Adams, 74, said that he was home watching TV when around 10:30 am Friday when the force of at least 20 -25 officers with full SWAT gear and assault rifles showed up at the property.

‘It kind of shook me up a little,’ the elder Adams said.

‘It was a sheriff’s deputy and a yard full of police cars. They asked me if they had seen any suspicious persons or knew anything about the parked and abandoned vehicle at the end of the driveway.’

After telling officer that he did not know anything about the vehicle, the lawmen asked if they could search the property and it surroundings, to which Adams agreed.

‘All evening drones and helicopters were flying over head,’ he recalled of the search that ensued.

‘It made me nervous because an escaped killer was on the loose, then I realized the deal with the car. I thought they must be long gone by now.’

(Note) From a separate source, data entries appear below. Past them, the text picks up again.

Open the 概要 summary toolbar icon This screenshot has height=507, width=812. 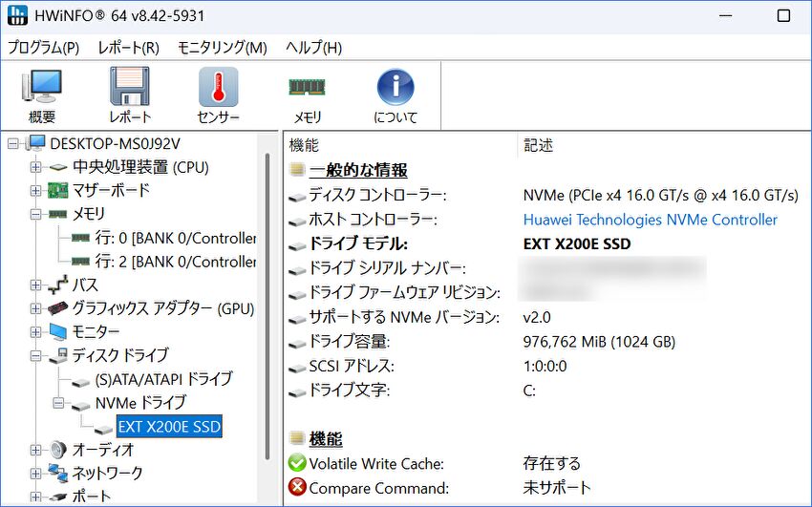pyautogui.click(x=42, y=96)
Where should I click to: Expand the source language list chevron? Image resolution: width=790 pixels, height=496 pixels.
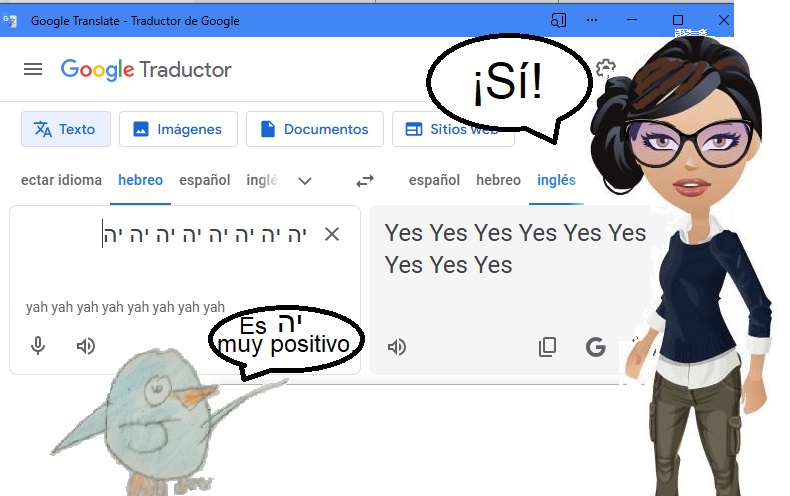tap(305, 181)
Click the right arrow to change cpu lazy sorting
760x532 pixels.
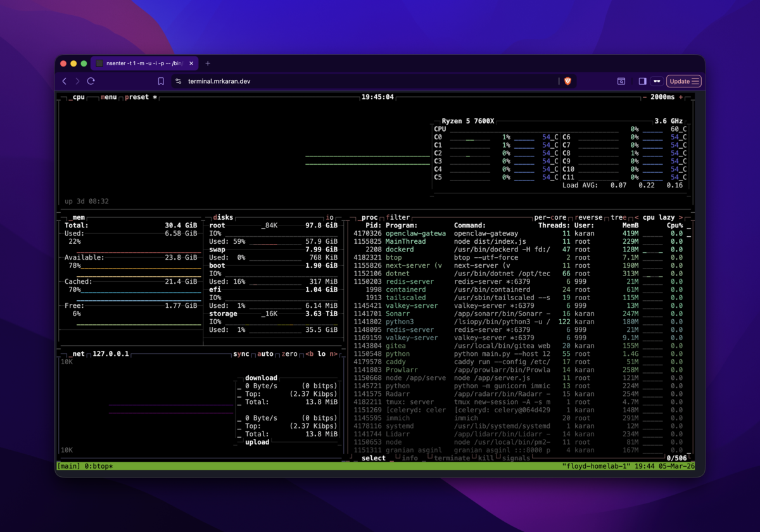click(681, 217)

When asked if they had any precautions if they were to run into Casey or Vicky White, Jackie said her and her family are prepared to protect their property.

‘We live in the country, we have coyotes, we have other wild animals that like to attack our farm animals. So we are prepared if need be.’

After discovering the link between the car and the at-large pair, police Friday said they were ‘back to square one’ in their search, which entered its ninth day Saturday.

White, an Alabama prison guard with a spotless record, is suspected of helping long-time criminal Casey White – the two are unrelated – of escaping custody one week ago on her last day of work before retirement.

However, her former employee Tyson Johnson, says that he’s not surprised and that ‘no one’ is that White was capable of this, calling her smart and calculated.

‘That’s a good question, honestly I don’t think she’ll be found. She has calculated enough that she has thought this entire thing out,’ said Johnson, who worked for White for seven years before he claims he was wrongfully terminated, of her whereabouts.

‘She definitely outsmarted the sheriff, she outsmarted the administrator of the jail.’

Johnson also claims that White would often alter her appearance either physically or in photos, which may make pictures police give out to try and locate her ineffective.

‘Vicky used the tanning bed a lot,’ he said. ‘Vicky may have been 57 years old but she looked 75. The photos that they’re releasing of her, there are filters, they’re all bright on the face because it’s not showing the true her. A lot of people, former employees, said if Vicky dyed her hair grey and put on some old lady clothes and glasses, she could walk right by you and you would never know it.’

People reported seeing Vicky at both a department store and an adult store after the escape but employees at both stores refused to comment.